Personal information
- Full name: Kristin Størmer Steira
- Nationality: Norway
- Born: 30 April 1981 (age 45) Mo i Rana, Norway
- Height: 169 cm (5 ft 7 in)
- Spouse: Devon Kershaw

Sport
- Sport: Skiing
- Club: IL Forsøk

World Cup career
- Seasons: 14 – (2002–2015)
- Indiv. starts: 181
- Indiv. podiums: 22
- Indiv. wins: 6
- Team starts: 27
- Team podiums: 18
- Team wins: 13
- Overall titles: 0 – (6th in 2010, 2013)
- Discipline titles: 0

Medal record
Women's cross-country skiing
Representing Norway
Olympic Games
| Gold medal – first place | 2010 Vancouver | 4 × 5 km relay |
| Bronze medal – third place | 2014 Sochi | 30 km freestyle |
World Championships
| Gold medal – first place | 2005 Oberstdorf | 4 × 5 km relay |
| Gold medal – first place | 2011 Oslo | 4 × 5 km relay |
| Gold medal – first place | 2013 Val di Fiemme | 4 × 5 km relay |
| Silver medal – second place | 2007 Sapporo | 30 km classical |
| Silver medal – second place | 2009 Liberec | 15 km skiathlon |
| Bronze medal – third place | 2005 Oberstdorf | 15 km skiathlon |
| Bronze medal – third place | 2007 Sapporo | 15 km skiathlon |
| Bronze medal – third place | 2007 Sapporo | 4 × 5 km relay |
U23 World Championships
| Silver medal – second place | 2003 Valdidentro | 15 km classical |
| Silver medal – second place | 2003 Valdidentro | 10 km double pursuit |

= Kristin Størmer Steira =

Norwegian cross-country skier (born 1981)
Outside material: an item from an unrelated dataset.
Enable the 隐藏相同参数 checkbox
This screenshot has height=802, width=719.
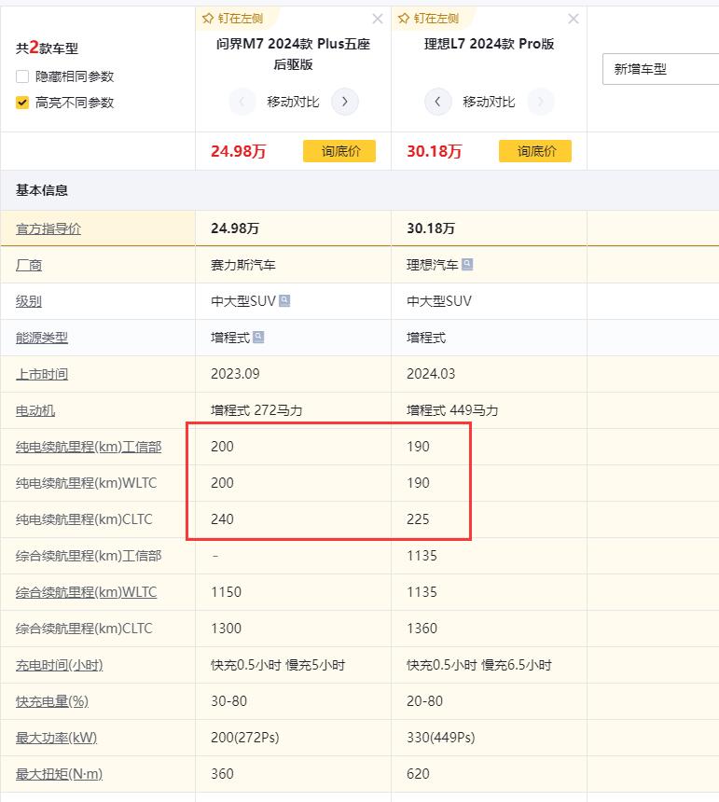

Kristin Størmer Steira (born 30 April 1981) is a retired Norwegian cross-country skier. She competed from 2002 to 2015, and won six individual World Cup victories and five individual medals at the FIS Nordic World Ski Championships and Winter Olympic Games. She also won four gold medals with the Norway relay team. In Norwegian media, Steira was dubbed "the eternal fourth" due to her many finishes in fourth place.

== Career ==
At the FIS Nordic World Ski Championships, she has seven medals with two gold (4 × 5 km relay: 2005, 2011), two silvers (7.5 km + 7.5 km double pursuit: 2009, 30 km: 2007), and three bronzes (7.5 km + 7,5 km double pursuit: 2005, 2007; 4 × 5 km relay: 2007).

Steira finished fourth in three individual events (10 km, 7.5 km + 7.5 km double pursuit, 30 km) at the 2006 Winter Olympics in Turin. She has four individual career victories at various levels from 2002 to 2006. In 2009 Steira extended her interests to track athletics and announced her ambition to compete in the 5000 metres at the 2010 European Athletics Championships after achieving a time of 16.02 in Norway. She never did.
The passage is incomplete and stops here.